Rouvelas takes a strategic approach with turnarounds. Other industries often rely on cost cutting or cross selling of services to fix a troubled company, he explains. “That doesn’t work in seniors housing.”
Instead, Rouvelas needs a thesis on why his company can do a better job of managing the property than the previous operator. He notes that troubled properties are in need of a turnaround for one of three reasons: a bad market, a bad building or bad management.
A bad market could be one with three new competitors opening in the last two years. The problem isn’t just a lack of demand, but also a potential shortage of labor.
A bad building is easy to assess by walking around the property. But if the market and the building look decent, then the problem must be management, which can be a good opportunity for a new operator (see sidebar).
Financial patience should be modeled into the pro forma. “You’re not going to turn it around in 90 days,” says Rouvelas, likening a seniors housing turnaround to a garden that takes time to cultivate and grow.
It’s also important to set realistic expectations with the capital partner. Experienced capital partners tend to be patient. It takes at least a year to grow net operating income.
Eliminating the use of staffing agencies is a good start. But a successful turnaround depends on changing behaviors, which also takes time.

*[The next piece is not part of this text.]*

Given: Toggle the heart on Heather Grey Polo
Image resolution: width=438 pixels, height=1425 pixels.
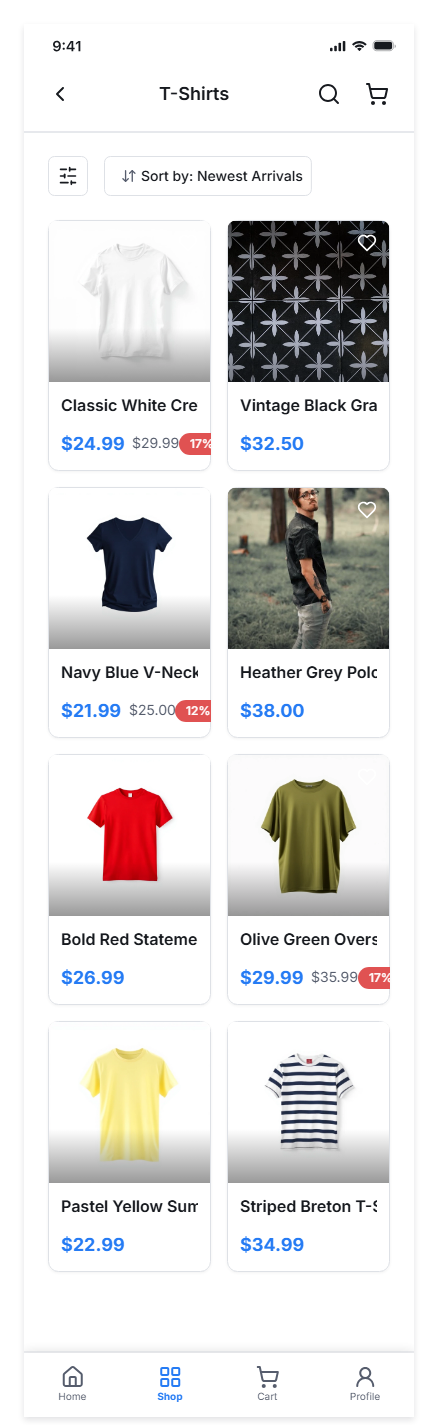Looking at the screenshot, I should [367, 509].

Online reviews are an example. Satisfied families should be encouraged to post reviews. Bad reviews require a rapid response. “You need time for good reviews to accumulate,” says Rouvelas.
How to manage expenses
Expenses must be scrutinized, but Rouvelas is careful not to cut too quickly or too deeply. An example is food costs. A skimpy food budget can lead to resident complaints, move-outs and staff resignations.
“Understand the situation before you start making pronouncements,” says Rouvelas. He adds that the goal is to paint a picture for residents and staff that the future will be more vibrant under the new management.

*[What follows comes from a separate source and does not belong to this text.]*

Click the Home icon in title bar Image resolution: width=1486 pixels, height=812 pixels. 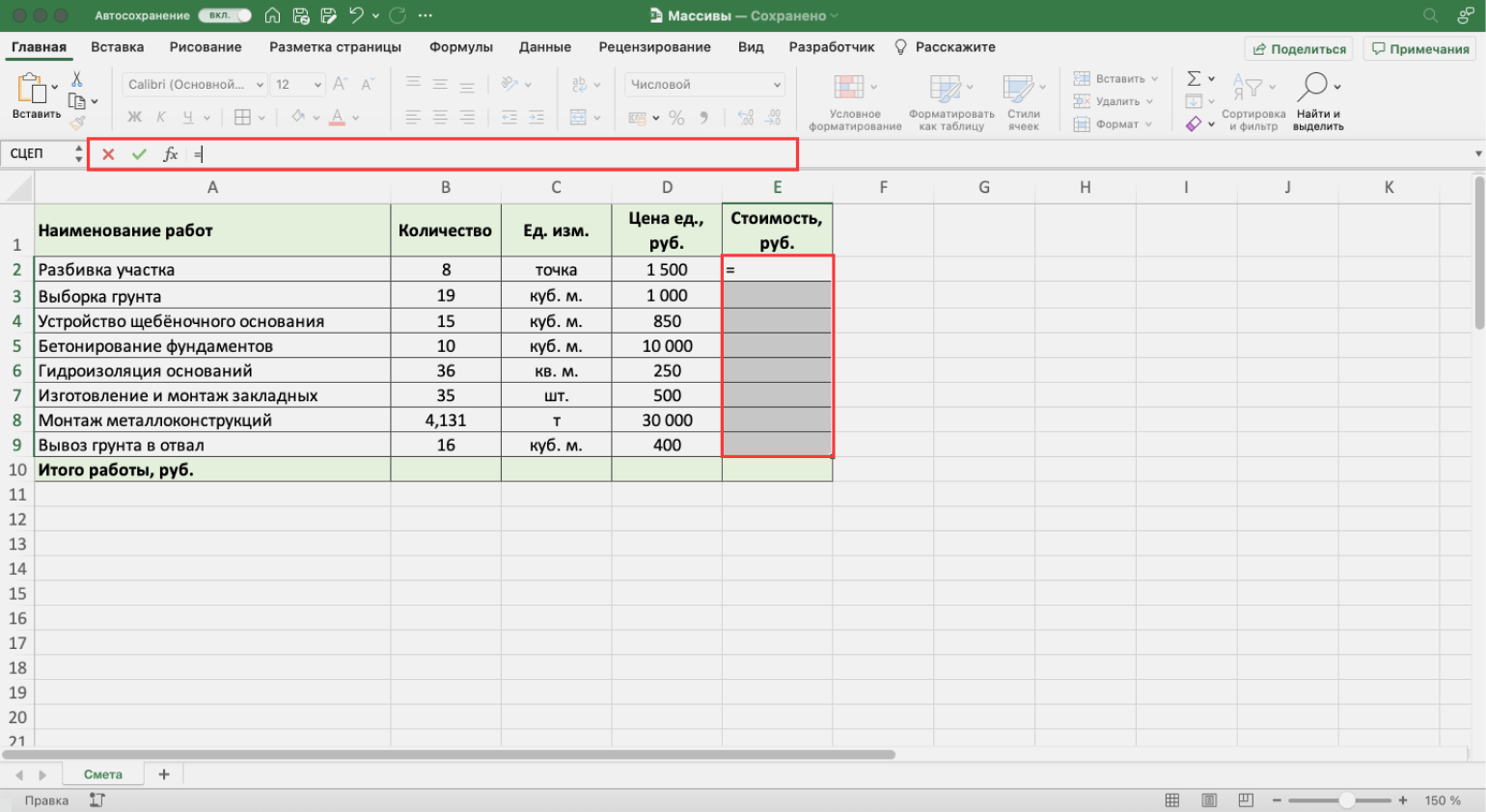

Expense management is the focus of turnarounds handled by Priority Life Care based in Fort Wayne, Indiana. The company operates 44 communities, which include some joint-venture and ownership arrangements. Priority Life Care has largely focused on the affordable and middle-market private pay sector.
“Our group is good at managing communities struggling with cash flow,” says Sevy Petras, CEO and co-founder of Priority Life Care.
Financial data is collected daily. The books are closed on the first day of the month. The information is shared with the regional and building managers. That way, they know how the building performed in the last month and how much cash is available to pay outstanding bills. “It sets the tone and helps everyone stay on budget,” says Petras.
Priority Life Care retooled its corporate structure during the pandemic. In addition to regional managers, specialists in specific areas — such as clinical operations and marketing — work with the department heads to keep them on budget.
Petras emphasizes the importance of teamwork with the capital partner. It must be willing to support the turnaround financially. Needed changes are written into the management contract. “Everyone has to work together,” she says.
Operators that take on turnaround situations typically charge more for their services because the work is difficult and prolonged. The customary management fee for seniors housing is 5 percent of annual rental income, compared with 6 to 8 percent for a turnaround.
Or operators may ask for an additional fee to provide extra resources for nursing, operations and sales. The fee depends on the size of the property and how much additional support is needed, but could be as much as several hundred thousand dollars, sources say.
“The path forward requires maximizing revenues,” says HealthTrust’s Blumenthal. “I just don’t know if capital — debt or equity — has the patience to see the improved results realized.”